Cheese Consumption Linked to Lower Dementia Risk
A 25-year prospective analysis from the Malmö Diet and Cancer cohort evaluated the associations between high-fat and low-fat dairy intake and incident dementia in 27,670 Swedish adults. Dietary assessment combined a 7-day food diary, a 168-item food frequency questionnaire, and structured interviews, with follow-up through national registry linkage. Over a median of 25 years, 3,208 cases of all-cause dementia were identified, including validated subtypes through 2014.
In fully adjusted Cox proportional hazards models controlling for demographic, lifestyle, cardiometabolic, and dietary quality factors, high-fat cheese intake, defined as greater than 20 percent fat, demonstrated an inverse association with all-cause dementia. Participants consuming at least 50 g/day had a hazard ratio of 0.87 compared with those consuming less than 15 g/day. High-fat cream intake above 20 g/day was associated with a hazard ratio of 0.84 for all-cause dementia in extended follow-up analyses. Dose-response modeling suggested approximately linear inverse relationships for high-fat cheese and cream.

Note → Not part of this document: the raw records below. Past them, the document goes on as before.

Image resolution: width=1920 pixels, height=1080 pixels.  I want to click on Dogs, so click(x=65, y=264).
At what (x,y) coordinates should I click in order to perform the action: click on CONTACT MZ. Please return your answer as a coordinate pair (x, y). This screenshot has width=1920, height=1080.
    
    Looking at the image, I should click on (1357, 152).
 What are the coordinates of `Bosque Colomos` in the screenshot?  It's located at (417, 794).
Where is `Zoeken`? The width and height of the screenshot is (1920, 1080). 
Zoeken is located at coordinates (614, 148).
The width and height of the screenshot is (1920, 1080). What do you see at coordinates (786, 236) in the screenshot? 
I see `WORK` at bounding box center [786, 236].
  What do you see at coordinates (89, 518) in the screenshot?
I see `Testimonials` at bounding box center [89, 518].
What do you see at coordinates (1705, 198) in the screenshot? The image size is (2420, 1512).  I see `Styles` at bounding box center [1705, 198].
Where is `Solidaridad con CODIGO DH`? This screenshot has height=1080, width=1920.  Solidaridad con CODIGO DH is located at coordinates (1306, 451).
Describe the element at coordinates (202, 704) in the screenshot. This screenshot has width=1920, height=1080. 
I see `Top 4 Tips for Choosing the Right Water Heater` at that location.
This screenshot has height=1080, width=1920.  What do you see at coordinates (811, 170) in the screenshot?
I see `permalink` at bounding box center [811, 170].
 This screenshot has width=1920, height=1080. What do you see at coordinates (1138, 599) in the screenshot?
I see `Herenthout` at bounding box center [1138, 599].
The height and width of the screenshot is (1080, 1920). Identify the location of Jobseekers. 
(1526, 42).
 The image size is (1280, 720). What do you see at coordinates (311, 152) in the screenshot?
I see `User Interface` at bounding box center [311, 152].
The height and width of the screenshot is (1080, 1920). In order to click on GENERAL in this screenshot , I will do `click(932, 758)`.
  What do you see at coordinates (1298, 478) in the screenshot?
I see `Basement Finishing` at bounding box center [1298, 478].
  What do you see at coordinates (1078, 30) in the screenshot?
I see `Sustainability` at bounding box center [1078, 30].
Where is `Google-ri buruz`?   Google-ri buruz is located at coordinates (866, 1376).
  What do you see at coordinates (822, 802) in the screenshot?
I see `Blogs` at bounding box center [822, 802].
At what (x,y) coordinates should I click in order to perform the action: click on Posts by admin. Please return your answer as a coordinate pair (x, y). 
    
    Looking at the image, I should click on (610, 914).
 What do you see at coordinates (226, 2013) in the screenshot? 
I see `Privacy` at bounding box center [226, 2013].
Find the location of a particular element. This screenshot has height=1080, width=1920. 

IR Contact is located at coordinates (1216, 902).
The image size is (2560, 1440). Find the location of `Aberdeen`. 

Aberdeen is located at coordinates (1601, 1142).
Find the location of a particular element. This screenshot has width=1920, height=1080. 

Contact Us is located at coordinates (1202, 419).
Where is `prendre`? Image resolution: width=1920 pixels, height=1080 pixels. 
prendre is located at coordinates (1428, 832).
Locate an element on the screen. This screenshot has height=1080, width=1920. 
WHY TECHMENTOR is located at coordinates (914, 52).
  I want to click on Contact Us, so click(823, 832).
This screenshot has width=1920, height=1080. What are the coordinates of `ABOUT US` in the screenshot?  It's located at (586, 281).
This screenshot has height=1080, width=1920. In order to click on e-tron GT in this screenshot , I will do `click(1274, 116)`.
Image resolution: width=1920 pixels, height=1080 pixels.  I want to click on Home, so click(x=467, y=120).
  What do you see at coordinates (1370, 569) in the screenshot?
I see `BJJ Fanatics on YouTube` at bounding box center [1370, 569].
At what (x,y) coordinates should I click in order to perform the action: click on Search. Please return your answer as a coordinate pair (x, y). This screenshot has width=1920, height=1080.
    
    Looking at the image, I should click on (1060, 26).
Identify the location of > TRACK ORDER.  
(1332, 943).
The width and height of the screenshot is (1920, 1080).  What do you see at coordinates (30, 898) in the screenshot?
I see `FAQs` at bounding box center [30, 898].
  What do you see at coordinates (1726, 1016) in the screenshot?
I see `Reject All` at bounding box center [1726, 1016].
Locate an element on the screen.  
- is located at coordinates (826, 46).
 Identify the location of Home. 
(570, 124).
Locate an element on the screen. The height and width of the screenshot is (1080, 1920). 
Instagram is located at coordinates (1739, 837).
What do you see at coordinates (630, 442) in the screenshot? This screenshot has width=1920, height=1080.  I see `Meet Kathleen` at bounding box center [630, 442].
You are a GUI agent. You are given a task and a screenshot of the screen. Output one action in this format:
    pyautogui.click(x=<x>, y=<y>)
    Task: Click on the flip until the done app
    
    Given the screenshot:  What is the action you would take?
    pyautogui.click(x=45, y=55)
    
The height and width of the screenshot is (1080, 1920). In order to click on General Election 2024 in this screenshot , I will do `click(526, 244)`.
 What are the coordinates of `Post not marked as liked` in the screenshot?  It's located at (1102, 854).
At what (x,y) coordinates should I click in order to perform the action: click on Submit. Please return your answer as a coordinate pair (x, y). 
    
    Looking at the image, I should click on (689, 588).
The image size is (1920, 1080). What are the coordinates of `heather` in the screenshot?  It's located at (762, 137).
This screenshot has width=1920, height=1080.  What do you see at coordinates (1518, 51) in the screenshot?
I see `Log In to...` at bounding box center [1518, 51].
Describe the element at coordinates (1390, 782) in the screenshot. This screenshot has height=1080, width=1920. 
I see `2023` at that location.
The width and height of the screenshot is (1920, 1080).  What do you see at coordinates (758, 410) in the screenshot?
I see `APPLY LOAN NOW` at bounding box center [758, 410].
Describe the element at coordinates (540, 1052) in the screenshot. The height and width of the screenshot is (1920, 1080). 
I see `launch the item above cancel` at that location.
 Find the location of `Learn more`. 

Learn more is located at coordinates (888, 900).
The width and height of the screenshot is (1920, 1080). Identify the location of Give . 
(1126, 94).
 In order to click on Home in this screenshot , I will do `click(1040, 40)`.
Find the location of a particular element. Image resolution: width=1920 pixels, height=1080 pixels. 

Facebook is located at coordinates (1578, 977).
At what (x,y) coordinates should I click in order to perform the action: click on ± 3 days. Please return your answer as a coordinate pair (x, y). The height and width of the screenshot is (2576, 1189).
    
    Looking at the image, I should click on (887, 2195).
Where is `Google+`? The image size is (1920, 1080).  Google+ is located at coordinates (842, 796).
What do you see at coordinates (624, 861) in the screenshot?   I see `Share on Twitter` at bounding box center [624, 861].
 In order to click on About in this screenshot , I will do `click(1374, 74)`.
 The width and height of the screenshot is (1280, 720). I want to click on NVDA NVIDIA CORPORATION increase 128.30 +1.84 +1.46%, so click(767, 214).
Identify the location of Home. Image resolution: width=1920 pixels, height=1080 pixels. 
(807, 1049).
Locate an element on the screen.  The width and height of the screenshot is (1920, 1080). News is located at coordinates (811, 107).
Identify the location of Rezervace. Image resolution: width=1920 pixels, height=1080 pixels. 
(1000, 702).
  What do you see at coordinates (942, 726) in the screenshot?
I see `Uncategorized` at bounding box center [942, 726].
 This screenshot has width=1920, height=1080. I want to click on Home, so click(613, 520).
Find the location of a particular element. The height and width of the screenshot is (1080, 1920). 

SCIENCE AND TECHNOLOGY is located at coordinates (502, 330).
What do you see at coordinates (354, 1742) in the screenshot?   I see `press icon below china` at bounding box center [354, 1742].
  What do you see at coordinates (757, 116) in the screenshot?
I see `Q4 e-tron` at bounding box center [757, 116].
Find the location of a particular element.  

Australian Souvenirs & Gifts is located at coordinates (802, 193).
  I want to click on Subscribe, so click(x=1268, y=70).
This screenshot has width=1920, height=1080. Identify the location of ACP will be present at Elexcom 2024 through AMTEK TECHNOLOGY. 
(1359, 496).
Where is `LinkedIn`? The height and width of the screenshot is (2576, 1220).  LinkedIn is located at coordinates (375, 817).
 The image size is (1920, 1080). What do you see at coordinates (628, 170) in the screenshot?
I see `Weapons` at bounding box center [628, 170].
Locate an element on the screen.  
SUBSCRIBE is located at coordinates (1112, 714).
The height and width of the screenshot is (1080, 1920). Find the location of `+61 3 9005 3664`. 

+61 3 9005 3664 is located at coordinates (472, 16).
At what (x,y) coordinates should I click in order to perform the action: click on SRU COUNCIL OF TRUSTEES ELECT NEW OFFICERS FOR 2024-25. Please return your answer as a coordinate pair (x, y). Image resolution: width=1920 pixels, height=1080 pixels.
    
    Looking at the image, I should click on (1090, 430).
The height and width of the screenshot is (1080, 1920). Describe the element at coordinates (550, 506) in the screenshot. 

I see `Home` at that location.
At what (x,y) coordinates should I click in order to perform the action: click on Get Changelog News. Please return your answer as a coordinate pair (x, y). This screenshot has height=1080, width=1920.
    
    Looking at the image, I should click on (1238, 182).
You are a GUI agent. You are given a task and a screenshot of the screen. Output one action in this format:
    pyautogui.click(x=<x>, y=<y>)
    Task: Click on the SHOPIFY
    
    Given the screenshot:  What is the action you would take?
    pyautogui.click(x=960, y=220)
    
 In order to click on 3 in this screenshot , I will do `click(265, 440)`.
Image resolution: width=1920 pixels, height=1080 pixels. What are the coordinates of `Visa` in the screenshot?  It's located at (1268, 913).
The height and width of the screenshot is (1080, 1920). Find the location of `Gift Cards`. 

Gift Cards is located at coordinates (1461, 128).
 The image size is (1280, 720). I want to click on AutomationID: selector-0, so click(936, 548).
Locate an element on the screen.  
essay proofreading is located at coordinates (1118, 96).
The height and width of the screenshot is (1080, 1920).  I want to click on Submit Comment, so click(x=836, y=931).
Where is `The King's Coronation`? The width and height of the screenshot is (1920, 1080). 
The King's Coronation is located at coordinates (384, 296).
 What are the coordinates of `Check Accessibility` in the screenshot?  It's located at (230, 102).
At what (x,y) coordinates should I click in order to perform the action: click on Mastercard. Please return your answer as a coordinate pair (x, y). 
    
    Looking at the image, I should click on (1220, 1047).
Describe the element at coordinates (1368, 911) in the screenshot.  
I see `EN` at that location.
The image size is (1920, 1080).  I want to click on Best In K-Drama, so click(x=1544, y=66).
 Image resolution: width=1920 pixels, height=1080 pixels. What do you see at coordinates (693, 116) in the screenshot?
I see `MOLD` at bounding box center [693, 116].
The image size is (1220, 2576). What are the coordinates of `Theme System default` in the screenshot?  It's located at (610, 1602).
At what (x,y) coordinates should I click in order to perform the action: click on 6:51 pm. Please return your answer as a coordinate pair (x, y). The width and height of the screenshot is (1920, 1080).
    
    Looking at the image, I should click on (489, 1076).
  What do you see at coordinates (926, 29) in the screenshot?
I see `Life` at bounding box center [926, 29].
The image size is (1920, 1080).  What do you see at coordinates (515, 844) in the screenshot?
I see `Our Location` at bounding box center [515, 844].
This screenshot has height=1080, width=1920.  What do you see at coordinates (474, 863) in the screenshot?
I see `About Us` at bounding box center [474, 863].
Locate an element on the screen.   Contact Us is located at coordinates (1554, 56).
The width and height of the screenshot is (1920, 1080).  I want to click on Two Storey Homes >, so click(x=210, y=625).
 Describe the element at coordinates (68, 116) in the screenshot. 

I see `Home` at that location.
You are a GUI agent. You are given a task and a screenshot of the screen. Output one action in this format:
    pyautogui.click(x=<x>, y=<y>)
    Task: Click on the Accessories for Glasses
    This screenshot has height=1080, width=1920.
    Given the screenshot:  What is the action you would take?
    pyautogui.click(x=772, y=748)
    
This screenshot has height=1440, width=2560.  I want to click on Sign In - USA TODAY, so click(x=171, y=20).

Low-fat cheese, low-fat cream, high-fat and low-fat milk, fermented milk, and butter were not associated with reduced dementia risk. Notably, high butter intake was associated with increased Alzheimer disease risk in subtype analyses. High-fat cheese intake was inversely associated with vascular dementia and, among APOE e4 noncarriers, with Alzheimer disease, with a significant interaction by genotype for AD.
Substitution analyses indicated increased dementia risk when high-fat cheese or cream was replaced with milk, fermented milk, processed meat, or high-fat red meat, suggesting that food source and matrix may be more relevant than absolute fat quantity. Sensitivity analyses excluding early incident cases strengthened the inverse associations, reducing concerns regarding reverse causation. However, restriction to participants reporting stable dietary patterns attenuated some associations.
Mechanistically, potential explanations include the dairy food matrix effect, differences in fermentation-derived metabolites, and the presence of fat-soluble bioactives such as vitamin K2 in aged cheeses. Randomized trials have shown neutral or favorable lipid responses to regular-fat cheese compared with reduced-fat cheese, and Mendelian randomization studies link cheese consumption to lower diabetes and hypertension risk, both established dementia risk factors.
In summary, this large prospective cohort suggests that higher intake of high-fat cheese and cream, but not low-fat dairy, is associated with reduced long-term risk of all-cause dementia, with genotype-specific associations for Alzheimer disease. These findings challenge conventional dietary guidance that categorically discourages full-fat dairy and underscore the importance of considering food matrices and specific food sources in neurodegenerative risk assessment.